Dick's cough became violent at once, and when Chris led Summers into the vicinity of the dairy a few minutes later the cold had developed alarmingly. Summers heard, and a quizzical and suspicious eye followed Christina.

'He—he doesn't appear to be a very strong boy, Mr. Summers,' said the young woman with obvious artfulness.

'Strong as a bullock,' said Summers.

'He looked very pale, I thought, and that place is damp—damp and dangerous.'

Summers dangled the keys.

'Let the rascal go,' he said. 'Justice will never be done wi'in range o' those bright eyes. Let the young villain loose.'

Chris liberated the boy, and filled his pockets with fruit before sending him away.

'My word, you are a brick,' murmured Dick, quite overcome, and then Chris, being hidden from the house by the shrubbery, did an astounding thing; she put her arm about the boy's neck and kissed him, and Dick's face flamed red, and a delicious confusion possessed him. If he were her worshipper before he was her slave now—her unquestioning, faithful slave.

'You know,' she said, 'I must be your friend, because if it had not been for you my father might have died out there.'

Dick had recalled the incident several times lately, but always, it must be regretfully admitted, with a pang of angry compunction. There were occasions when he felt that it would have been wise to have left the superintendent to his fate. He wondered now, casually, why the daughter should entertain sentiments of gratitude that never seemed to find a place in the arid bosom of her sire.

'Oh, that ain't nothin',' he said awkwardly, digging his heel into the turf, all aglow with novel emotions.
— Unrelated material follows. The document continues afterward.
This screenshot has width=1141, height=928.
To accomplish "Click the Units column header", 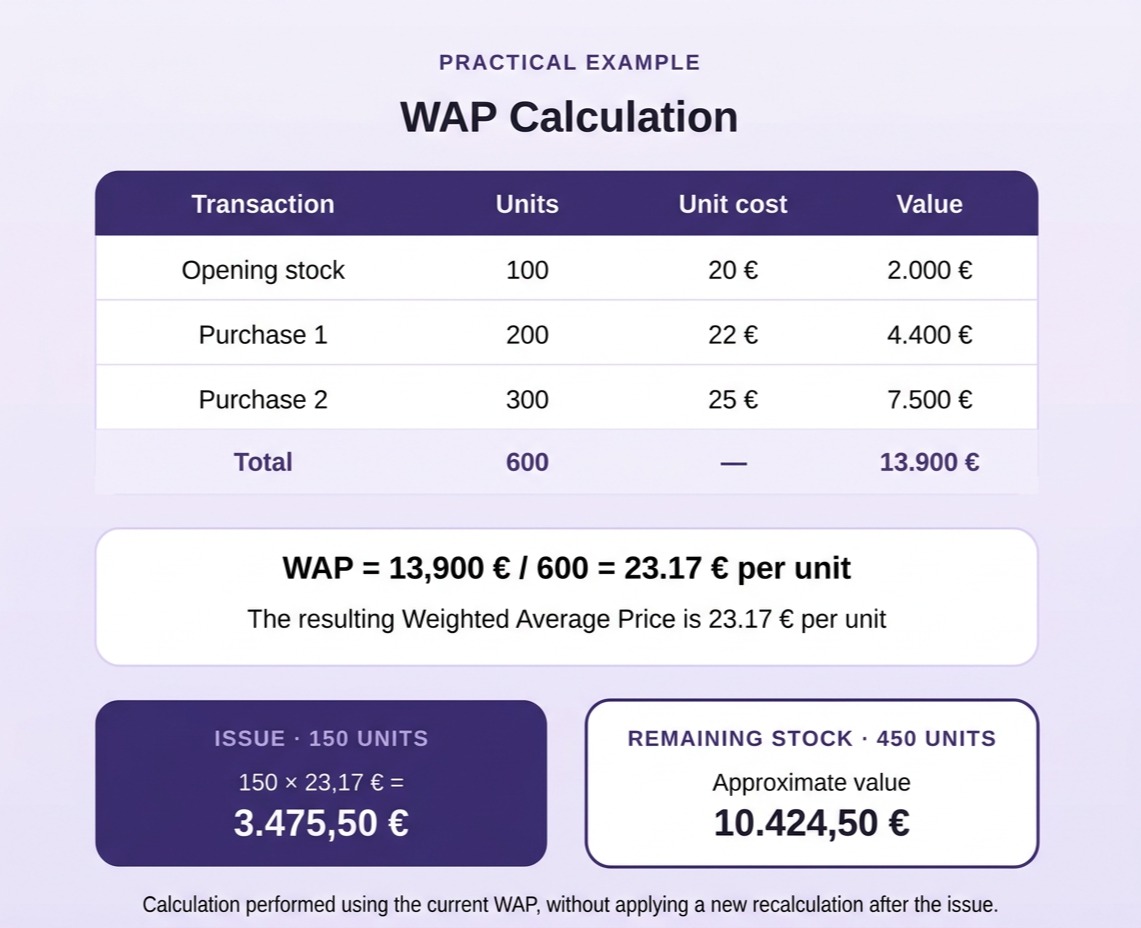I will (527, 204).
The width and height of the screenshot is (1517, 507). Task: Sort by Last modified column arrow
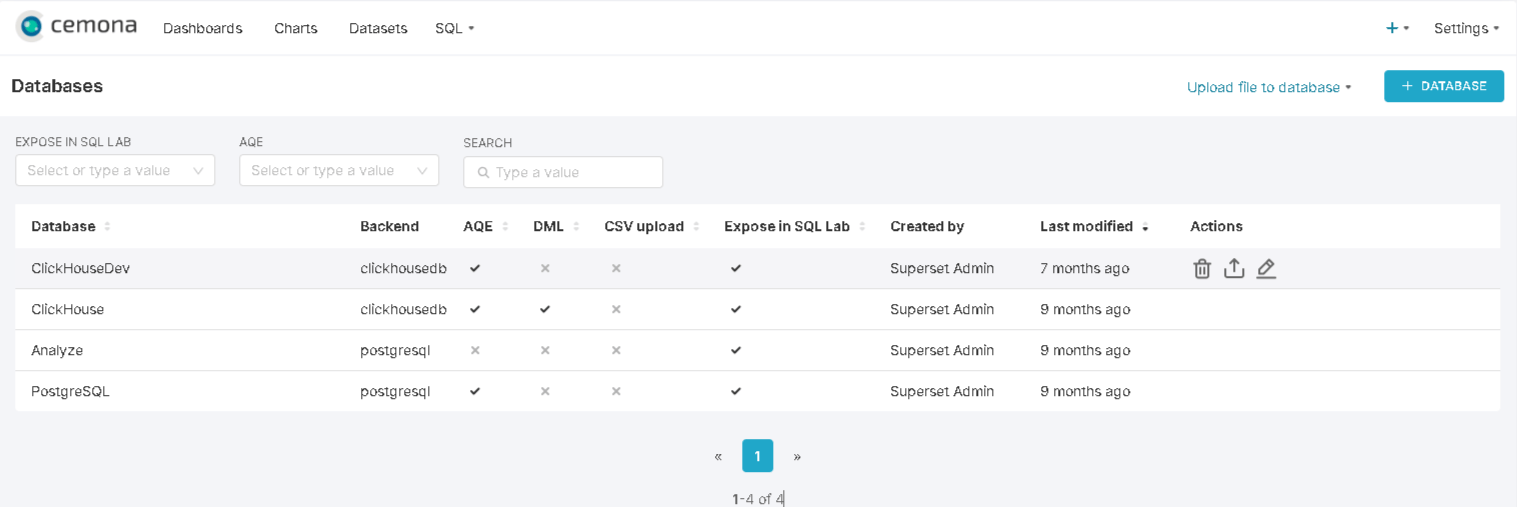click(x=1145, y=228)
Never had he felt quite so grand before.

'Dick, will you take a message from me to—to—' The young woman was toying with his sleeve, her cheeks were ruddy, and the girlish timidity she displayed was in quaint contrast with her fine face and commanding figure.

'To Harry Hardy?' said Dick, with ready conjecture.

'Yes,' said Chris. 'However could you have guessed that? Tell him I am very thankful to him—'

'Fer clearin' out Sunday. Yes, I'll tell him. I say, Miss Chris, do you know I think he's awful fond o' you—awful.'

'No, Dick, he is not. He hates us—father and I.'

'No fear, he don't. He was at our place Sunday night, lookin' at that photo of you in our albium. He looked at it more'n he looked at all the rest put together, an' kep' sneakin' peeps, an' that don't show hate, if you ask me.'

Dick was half an hour late for school that afternoon, but he never faced Joel ham with a lighter heart or more careless mien. The master pretended to be absorbed in a patch on the roof till Dick had almost reached his seat; then he beckoned the boy, took him on the point of his cane, like a piece of toast, and backed him against the wall, where he held him transfixed for a few moments, blinking humorously.

'Ginger, my boy, I regret to have to say it, but you are late again.'

'Never said I wasn't,' said Dick, accepting the inevitable.

'True, Ginger, perfectly true. Any explanation? But let me warn you anything you may say will be taken down as evidence against you.'

'I was visitin'—visitin' Mr. John Summers up at The House' (Summers' residence was always 'The Rouse '), 'an'—an' he detained me.'

Joel's face suddenly fell into wrinkles, and his disengaged fingers clawed his sparse whiskers.

'And you used to be quite a clever liar, Ginger,' he said with philosophical regret.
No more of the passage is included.